I'm very excited to to use Studio Voices in the text-to-speech API. The voice sounds a lot more realistic than wavenet. If the input is too large, I get this error:

INVALID_ARGUMENT: Input size limit exceeded for Studio Voice. This is a temporary constraint while in Preview. Please try again with a shorter input or different voice type.

When will this "temporary constraint" be lifted?

lsolatorio

Hi @cookbookcoding,

I understand your concern and thank you for your appreciation towards Studio Voices API. While there is no official announcement yet, it is likely that the API will be out of preview sometime in the near future.
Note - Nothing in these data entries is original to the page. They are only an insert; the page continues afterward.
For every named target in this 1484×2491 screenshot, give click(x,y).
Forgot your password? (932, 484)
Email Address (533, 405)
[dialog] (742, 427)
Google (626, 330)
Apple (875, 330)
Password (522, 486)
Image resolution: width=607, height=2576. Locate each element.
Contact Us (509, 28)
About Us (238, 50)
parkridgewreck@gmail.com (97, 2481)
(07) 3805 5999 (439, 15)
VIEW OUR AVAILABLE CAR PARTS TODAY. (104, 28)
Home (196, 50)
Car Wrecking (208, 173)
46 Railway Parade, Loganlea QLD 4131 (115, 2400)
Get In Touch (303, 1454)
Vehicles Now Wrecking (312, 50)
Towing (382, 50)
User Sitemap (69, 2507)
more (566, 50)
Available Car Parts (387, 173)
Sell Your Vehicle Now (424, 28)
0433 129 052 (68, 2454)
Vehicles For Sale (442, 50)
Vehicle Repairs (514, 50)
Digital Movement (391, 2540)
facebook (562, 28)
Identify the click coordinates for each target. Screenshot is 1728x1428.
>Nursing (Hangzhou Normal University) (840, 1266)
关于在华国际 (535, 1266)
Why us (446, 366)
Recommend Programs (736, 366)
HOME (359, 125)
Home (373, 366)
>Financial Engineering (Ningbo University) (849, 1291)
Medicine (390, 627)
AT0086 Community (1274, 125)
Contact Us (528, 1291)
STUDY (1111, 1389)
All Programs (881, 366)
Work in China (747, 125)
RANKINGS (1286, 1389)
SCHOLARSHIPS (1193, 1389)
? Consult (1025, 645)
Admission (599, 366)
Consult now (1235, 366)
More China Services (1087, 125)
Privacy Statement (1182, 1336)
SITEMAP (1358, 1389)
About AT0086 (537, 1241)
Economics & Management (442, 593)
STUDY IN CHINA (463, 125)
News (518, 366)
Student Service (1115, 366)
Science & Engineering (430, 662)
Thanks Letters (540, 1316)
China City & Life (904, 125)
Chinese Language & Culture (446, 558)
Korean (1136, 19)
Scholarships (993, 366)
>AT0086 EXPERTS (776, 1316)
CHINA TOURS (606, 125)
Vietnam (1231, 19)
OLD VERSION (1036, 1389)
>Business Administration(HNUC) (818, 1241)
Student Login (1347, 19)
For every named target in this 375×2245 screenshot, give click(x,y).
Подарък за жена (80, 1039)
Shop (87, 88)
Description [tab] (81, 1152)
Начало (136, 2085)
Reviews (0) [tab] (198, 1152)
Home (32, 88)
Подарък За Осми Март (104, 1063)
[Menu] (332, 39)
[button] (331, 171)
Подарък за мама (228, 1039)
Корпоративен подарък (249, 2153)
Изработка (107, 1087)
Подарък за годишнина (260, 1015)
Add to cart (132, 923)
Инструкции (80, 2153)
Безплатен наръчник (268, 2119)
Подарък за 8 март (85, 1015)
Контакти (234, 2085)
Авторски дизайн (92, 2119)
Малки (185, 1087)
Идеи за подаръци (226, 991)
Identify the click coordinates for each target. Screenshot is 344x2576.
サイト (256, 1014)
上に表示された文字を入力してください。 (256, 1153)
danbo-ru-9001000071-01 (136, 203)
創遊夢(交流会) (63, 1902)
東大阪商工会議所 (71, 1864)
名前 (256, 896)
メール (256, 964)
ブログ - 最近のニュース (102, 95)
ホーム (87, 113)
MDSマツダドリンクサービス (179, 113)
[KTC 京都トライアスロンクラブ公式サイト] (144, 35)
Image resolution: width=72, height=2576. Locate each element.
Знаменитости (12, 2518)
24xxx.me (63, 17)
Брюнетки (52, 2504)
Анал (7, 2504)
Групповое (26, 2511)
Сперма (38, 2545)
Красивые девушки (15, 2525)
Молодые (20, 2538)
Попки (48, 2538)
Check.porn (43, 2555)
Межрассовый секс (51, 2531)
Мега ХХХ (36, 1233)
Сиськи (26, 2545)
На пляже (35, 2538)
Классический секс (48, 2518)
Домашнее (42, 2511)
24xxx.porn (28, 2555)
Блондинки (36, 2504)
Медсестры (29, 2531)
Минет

Google Cloud has expressed that they are working on improvements to the service, including the increase of the input size limit. In the meantime, here are some workarounds that you can try:

Split each of the audio files smaller/ less than 1 GB
Use a different speech-to-text service that offers larger input size limits
Wait until Studio Voices API is out of preview and the input size limit is increased

I hope this helps.

powderblock

Useful info. Thank you. The community looks forward to studio voices going out of preview mode!!

SolveForIT

I had the same question and would like to encourage Google to move the Studio voices out of preview sooner rather than later.

Is the limit on the text being sent or is it on the audio file being returned? If it's the latter, how are we to know the size until the exception is thrown? Are you proposing we handle this in the exception handler?

nicbcr

Are Studio Voices still in Preview? I'd like to use them on prod to generate very short audio files (less than 15 seconds). Is there a risk of the API returning an error as long as the audio file is (significantly) smaller than 1GB?

Exper1mental

I am also very excited for the full rollout of Studio voices. I plan on migrating my audio projects from Microsoft Azure to Google Cloud once Studio voices exit preview mode. In particular, I am hoping to use Studio voices with SSML and the long-form audio feature to improve the quality of my audiobook recordings for YouTube. Microsoft Azure's neural AI suffers from a limitation where it will insert pauses into long sentences every 500 characters, and they cannot be fully hidden because the tone and pitch of the speaker can shift before and after the pause.